“Affacciati cara signora, e guarda il futuro di Lamezia, qui, dove questa sera c’è un’impressionante risposta di popolo e di piazza”. Un infuocato Paolo Mascaro ha dato appuntamento ai cittadini e ai futuri elettori in corso Nicotera, con carte e documenti alla mano, per rispondere e difendere la sua persona dalle dichiarazioni della senatrice Dori Lo Moro, che proprio 24 ore prima, sempre dallo stesso palco, stava manifestando con gli alti esponenti del Pd contro la mafia e l’infiltrazione criminale nelle liste.

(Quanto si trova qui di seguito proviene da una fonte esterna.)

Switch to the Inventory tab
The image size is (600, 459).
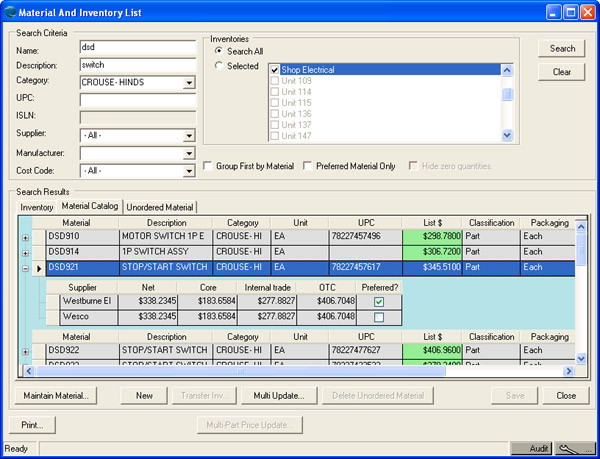click(37, 207)
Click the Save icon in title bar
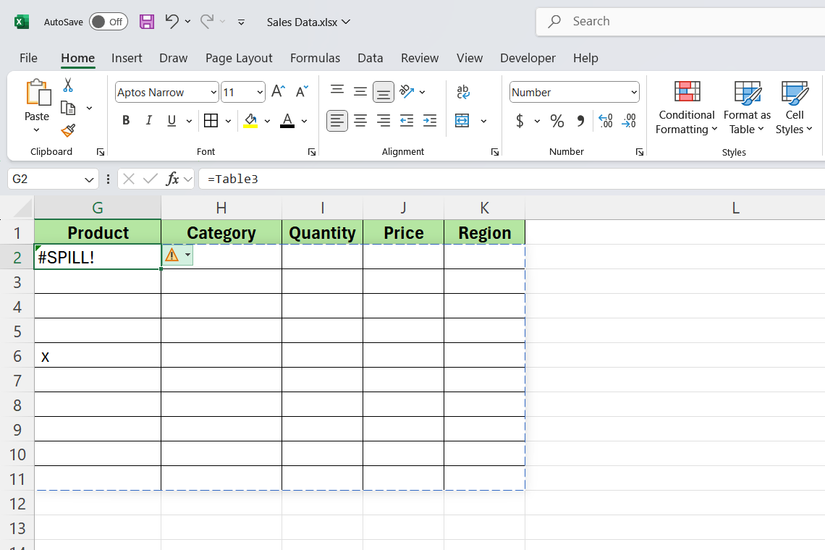The image size is (825, 550). tap(147, 21)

“Cara signora – esordisce concitato Mascaro – so che in questo momento mi stai ascoltando, affacciati e rispondimi, è troppo facile sentire falsità eclatanti da chi a Roma sta attaccata ad una poltrona da 15 mila euro al mese, senza sapere nulla di questa terra”. Il discorso del candidato è proseguito poi con un doveroso ricordo a Falcone e Borsellino, nel giorno in cui ricorre l’anniversario della strage di Capaci. “Io oggi sono legittimato a ricordarli, perché accanto a me non ho, a dispetto di chi era su questo palco ieri sera, indagati per mafia”. Alla Lo Moro, e a tutti gli esponenti del Pd, che “hanno usato un palco, offendendo un galantuomo” e hanno invocato alla trasparenza delle liste elettorali, Mascaro risponde poi a tono, ricordando loro che il 24 aprile è andato di persona alla procura della Repubblica di Lamezia presentando un esposto. “Ho inviato le mie liste alla commissione antimafia – ha aggiunto - voi invece l’avete fatto?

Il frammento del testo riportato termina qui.